▸ Aim of the exercise
Copy the lines below exactly. Start at the first and finish with the line containing "Click the body layer mask thumbnail".
--- Source material Enclosed Below ---
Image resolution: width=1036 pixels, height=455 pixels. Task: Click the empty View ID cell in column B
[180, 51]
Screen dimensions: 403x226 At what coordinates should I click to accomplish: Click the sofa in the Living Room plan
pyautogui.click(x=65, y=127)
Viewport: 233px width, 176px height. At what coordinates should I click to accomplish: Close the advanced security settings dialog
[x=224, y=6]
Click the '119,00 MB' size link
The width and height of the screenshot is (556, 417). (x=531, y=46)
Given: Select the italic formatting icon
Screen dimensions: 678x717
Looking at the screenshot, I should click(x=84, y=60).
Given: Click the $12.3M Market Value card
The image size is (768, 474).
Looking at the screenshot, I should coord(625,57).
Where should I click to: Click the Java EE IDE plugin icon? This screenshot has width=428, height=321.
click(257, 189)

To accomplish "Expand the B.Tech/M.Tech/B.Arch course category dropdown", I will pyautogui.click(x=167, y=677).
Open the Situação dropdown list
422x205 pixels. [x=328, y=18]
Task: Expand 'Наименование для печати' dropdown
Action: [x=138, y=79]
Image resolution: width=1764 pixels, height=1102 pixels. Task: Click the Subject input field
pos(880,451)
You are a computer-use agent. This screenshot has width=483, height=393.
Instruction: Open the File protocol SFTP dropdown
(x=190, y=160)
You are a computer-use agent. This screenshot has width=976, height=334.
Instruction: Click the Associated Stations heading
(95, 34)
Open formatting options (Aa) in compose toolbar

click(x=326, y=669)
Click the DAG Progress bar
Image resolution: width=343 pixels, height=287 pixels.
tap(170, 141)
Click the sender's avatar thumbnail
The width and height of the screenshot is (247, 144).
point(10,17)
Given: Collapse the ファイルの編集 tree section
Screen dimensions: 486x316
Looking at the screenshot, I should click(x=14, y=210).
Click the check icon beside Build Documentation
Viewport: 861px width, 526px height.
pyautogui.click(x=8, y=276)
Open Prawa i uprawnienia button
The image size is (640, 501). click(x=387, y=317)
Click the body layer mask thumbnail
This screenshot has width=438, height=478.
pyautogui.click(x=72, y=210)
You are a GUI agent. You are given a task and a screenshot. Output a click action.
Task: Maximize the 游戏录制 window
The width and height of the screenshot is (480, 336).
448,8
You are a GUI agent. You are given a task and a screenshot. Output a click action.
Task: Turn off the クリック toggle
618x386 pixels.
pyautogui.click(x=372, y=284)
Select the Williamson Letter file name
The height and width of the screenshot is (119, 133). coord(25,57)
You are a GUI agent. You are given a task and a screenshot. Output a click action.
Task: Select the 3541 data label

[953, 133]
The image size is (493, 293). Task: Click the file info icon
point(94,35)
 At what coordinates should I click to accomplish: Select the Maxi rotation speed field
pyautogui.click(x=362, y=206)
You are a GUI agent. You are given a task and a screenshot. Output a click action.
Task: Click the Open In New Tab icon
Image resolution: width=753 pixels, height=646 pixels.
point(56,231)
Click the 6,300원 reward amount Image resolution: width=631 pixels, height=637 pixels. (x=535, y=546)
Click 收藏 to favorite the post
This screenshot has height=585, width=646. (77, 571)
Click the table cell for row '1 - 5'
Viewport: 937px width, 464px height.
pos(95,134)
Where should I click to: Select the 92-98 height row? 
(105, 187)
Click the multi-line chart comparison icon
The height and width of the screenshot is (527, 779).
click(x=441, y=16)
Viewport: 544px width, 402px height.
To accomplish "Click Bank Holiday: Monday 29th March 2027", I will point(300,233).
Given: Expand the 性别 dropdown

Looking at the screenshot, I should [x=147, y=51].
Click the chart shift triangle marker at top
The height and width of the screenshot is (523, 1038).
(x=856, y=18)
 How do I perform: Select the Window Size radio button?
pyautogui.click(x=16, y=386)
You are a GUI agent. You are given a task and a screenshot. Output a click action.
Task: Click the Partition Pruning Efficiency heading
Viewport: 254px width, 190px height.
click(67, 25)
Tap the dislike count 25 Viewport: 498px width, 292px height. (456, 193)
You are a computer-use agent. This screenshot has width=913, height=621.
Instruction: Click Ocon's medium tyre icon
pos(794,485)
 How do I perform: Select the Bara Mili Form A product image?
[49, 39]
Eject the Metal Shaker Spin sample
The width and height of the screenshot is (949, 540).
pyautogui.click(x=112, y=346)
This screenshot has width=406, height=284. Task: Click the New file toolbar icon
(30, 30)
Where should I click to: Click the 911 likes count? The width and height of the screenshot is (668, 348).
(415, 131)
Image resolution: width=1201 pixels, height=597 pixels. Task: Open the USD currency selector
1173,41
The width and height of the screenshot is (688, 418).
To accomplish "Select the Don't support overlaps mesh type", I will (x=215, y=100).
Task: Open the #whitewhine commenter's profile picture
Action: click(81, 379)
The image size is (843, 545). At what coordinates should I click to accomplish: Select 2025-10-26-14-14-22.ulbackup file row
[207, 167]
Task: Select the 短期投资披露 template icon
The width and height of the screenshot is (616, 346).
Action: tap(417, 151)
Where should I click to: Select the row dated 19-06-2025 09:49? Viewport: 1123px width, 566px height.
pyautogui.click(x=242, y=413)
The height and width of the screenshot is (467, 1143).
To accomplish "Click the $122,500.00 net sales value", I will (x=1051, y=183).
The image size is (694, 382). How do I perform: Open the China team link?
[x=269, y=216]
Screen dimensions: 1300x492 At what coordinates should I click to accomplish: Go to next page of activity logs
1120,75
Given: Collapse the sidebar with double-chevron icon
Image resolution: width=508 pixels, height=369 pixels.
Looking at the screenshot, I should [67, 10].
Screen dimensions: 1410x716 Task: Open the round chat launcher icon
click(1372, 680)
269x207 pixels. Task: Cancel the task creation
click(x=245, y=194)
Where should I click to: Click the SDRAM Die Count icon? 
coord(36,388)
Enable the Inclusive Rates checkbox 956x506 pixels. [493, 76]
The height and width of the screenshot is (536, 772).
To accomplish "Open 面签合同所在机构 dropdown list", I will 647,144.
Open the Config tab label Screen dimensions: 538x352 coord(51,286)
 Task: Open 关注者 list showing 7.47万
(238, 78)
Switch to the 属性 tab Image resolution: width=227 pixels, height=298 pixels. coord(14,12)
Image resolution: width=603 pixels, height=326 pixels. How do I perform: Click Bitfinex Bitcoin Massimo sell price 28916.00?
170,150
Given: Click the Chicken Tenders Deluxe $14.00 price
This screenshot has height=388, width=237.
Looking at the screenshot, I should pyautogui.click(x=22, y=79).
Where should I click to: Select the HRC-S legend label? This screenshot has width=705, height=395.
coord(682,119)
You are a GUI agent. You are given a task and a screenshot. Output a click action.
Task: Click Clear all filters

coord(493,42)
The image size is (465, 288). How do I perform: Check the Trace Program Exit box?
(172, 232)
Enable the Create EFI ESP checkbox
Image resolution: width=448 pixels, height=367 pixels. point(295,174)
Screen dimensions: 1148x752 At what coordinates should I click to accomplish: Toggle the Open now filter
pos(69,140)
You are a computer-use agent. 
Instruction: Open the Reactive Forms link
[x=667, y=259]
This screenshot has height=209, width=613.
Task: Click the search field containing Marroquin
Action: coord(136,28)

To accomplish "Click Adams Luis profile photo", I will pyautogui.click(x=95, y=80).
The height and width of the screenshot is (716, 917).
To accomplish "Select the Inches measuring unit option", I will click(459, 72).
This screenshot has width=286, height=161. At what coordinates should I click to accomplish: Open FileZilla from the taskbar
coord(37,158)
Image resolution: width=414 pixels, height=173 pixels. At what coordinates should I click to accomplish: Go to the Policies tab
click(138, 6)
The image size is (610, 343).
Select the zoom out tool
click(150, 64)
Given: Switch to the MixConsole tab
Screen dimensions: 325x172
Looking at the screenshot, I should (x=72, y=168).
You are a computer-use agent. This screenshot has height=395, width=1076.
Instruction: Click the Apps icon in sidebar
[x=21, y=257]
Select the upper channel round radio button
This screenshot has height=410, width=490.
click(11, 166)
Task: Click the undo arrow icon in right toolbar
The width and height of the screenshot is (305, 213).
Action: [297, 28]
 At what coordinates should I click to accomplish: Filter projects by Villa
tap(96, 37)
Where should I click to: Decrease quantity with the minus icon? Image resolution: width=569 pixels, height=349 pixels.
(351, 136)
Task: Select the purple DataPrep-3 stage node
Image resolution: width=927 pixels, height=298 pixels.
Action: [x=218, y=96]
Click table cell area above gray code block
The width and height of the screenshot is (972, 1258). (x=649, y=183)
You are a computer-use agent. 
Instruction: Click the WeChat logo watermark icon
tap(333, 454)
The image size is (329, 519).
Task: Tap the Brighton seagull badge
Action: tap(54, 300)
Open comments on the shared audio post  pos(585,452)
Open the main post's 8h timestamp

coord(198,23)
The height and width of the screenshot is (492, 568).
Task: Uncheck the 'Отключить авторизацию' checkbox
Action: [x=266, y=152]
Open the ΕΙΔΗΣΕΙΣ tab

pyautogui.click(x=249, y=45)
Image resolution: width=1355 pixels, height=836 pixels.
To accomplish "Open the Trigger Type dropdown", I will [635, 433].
--- End of Enclosed Source material ---
▸ Result of this task
Image resolution: width=1036 pixels, height=455 pixels. Task: Click the empty View ID cell in column B
[180, 51]
Screen dimensions: 403x226 At what coordinates should I click to accomplish: Click the sofa in the Living Room plan
pyautogui.click(x=65, y=127)
Viewport: 233px width, 176px height. At what coordinates should I click to accomplish: Close the advanced security settings dialog
[x=224, y=6]
Click the '119,00 MB' size link
The width and height of the screenshot is (556, 417). (x=531, y=46)
Given: Select the italic formatting icon
Screen dimensions: 678x717
Looking at the screenshot, I should click(x=84, y=60).
Given: Click the $12.3M Market Value card
The image size is (768, 474).
Looking at the screenshot, I should coord(625,57).
Where should I click to: Click the Java EE IDE plugin icon? This screenshot has width=428, height=321.
click(257, 189)

To accomplish "Expand the B.Tech/M.Tech/B.Arch course category dropdown", I will pyautogui.click(x=167, y=677).
Open the Situação dropdown list
422x205 pixels. [x=328, y=18]
Task: Expand 'Наименование для печати' dropdown
Action: [x=138, y=79]
Image resolution: width=1764 pixels, height=1102 pixels. Task: Click the Subject input field
pos(880,451)
You are a computer-use agent. This screenshot has width=483, height=393.
Instruction: Open the File protocol SFTP dropdown
(x=190, y=160)
You are a computer-use agent. This screenshot has width=976, height=334.
Instruction: Click the Associated Stations heading
(95, 34)
Open formatting options (Aa) in compose toolbar

click(x=326, y=669)
Click the DAG Progress bar
Image resolution: width=343 pixels, height=287 pixels.
tap(170, 141)
Click the sender's avatar thumbnail
The width and height of the screenshot is (247, 144).
point(10,17)
Given: Collapse the ファイルの編集 tree section
Screen dimensions: 486x316
Looking at the screenshot, I should click(x=14, y=210).
Click the check icon beside Build Documentation
Viewport: 861px width, 526px height.
pyautogui.click(x=8, y=276)
Open Prawa i uprawnienia button
The image size is (640, 501). click(x=387, y=317)
Click the body layer mask thumbnail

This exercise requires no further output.